Problem.
Starting with the line that contains "Viewport: 1040px width, 536px" and stopping after the line that contains "Given: Open the Nett Price tool", copy the entries below exactly. Include nothing else.

Stored records:
^^^^^^^^
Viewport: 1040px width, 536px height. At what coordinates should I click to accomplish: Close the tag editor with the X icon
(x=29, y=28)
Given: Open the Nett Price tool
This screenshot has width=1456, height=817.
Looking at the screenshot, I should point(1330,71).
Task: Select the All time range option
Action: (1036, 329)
^^^^^^^^
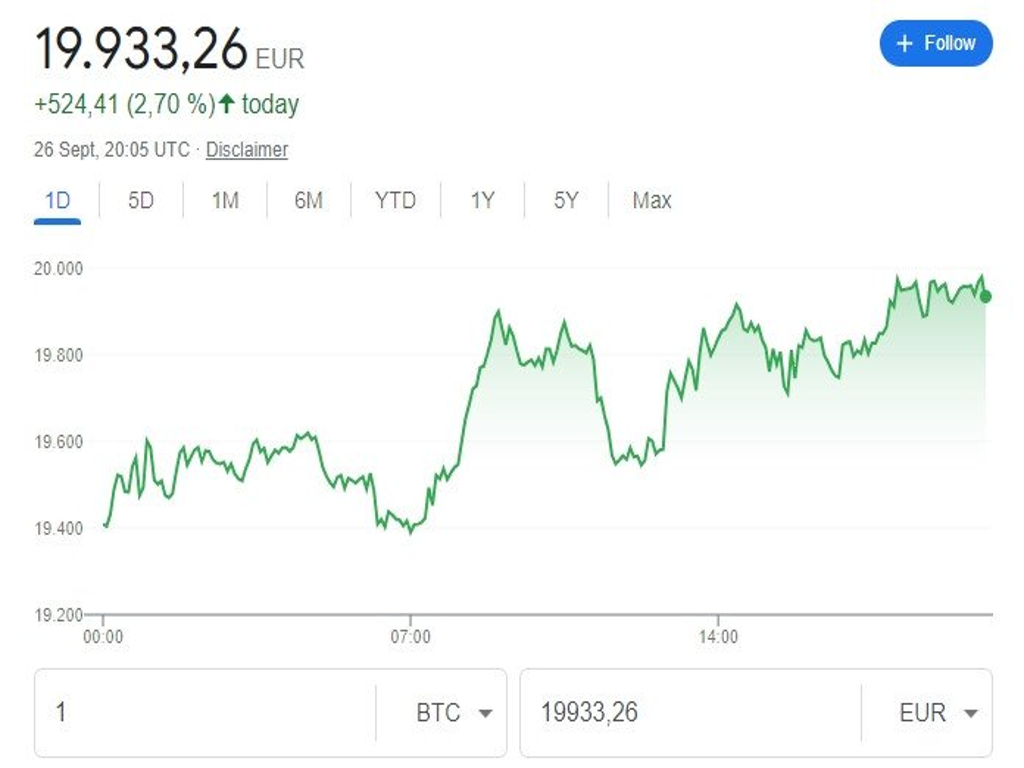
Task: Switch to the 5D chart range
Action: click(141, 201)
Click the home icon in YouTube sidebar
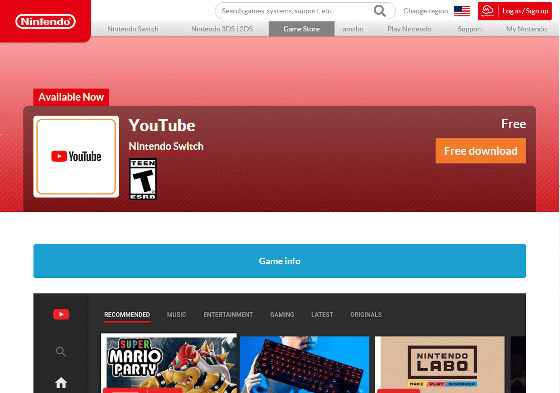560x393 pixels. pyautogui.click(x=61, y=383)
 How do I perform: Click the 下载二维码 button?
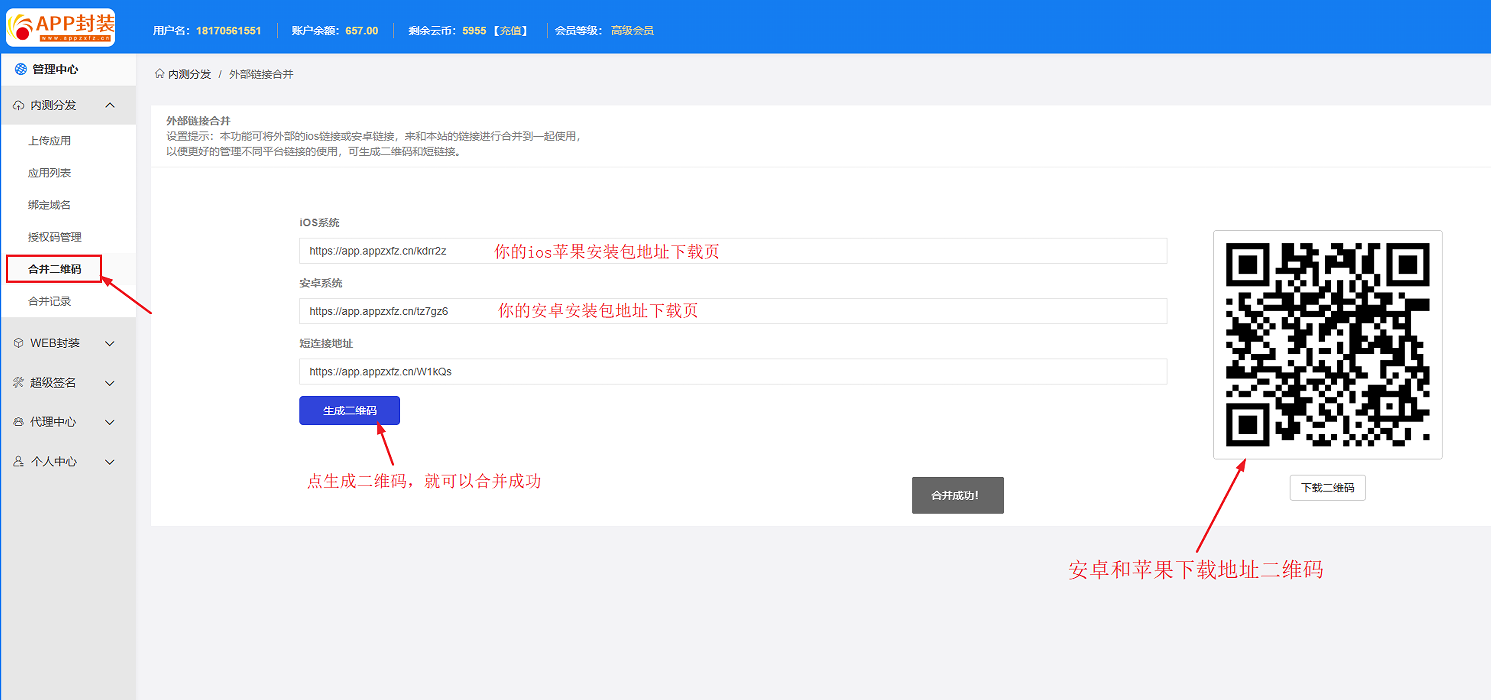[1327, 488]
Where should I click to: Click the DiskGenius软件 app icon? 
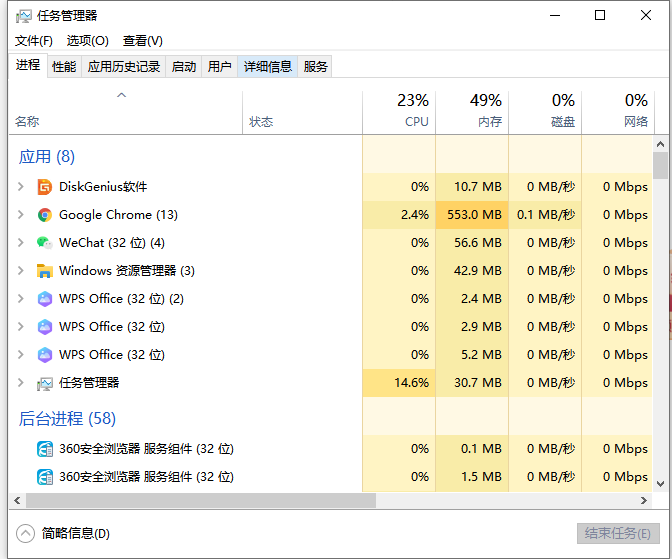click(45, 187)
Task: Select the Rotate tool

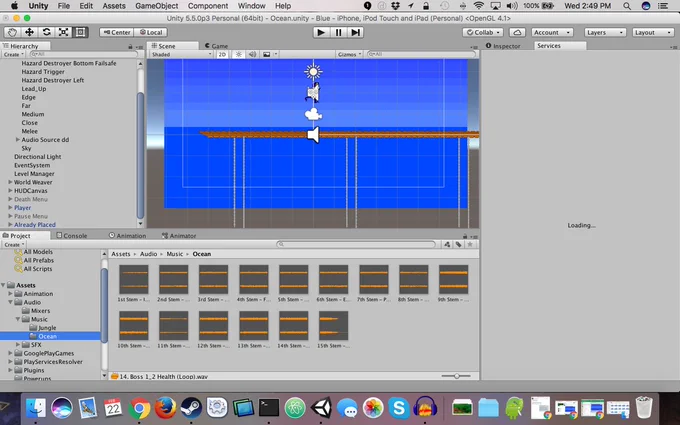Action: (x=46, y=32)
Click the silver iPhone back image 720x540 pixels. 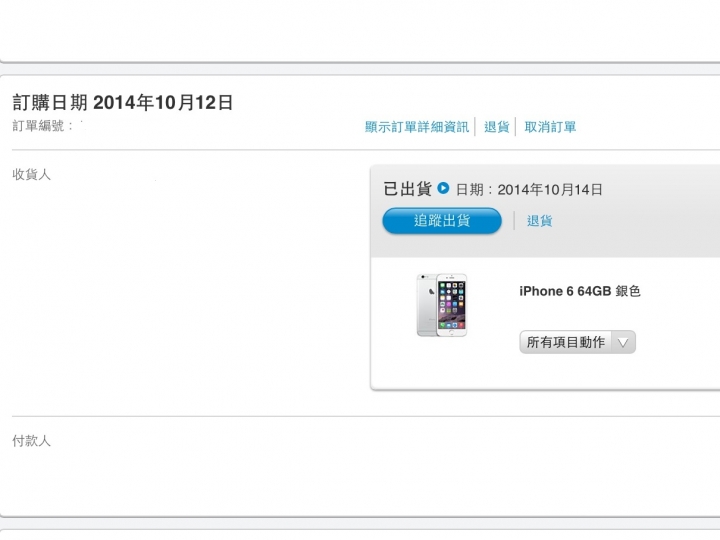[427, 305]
^^^^^^^^
Your response.
Viewport: 1040px width, 536px height. At what coordinates should I click to accomplish: Close the tag editor with the X icon
(x=29, y=28)
Given: Open the Nett Price tool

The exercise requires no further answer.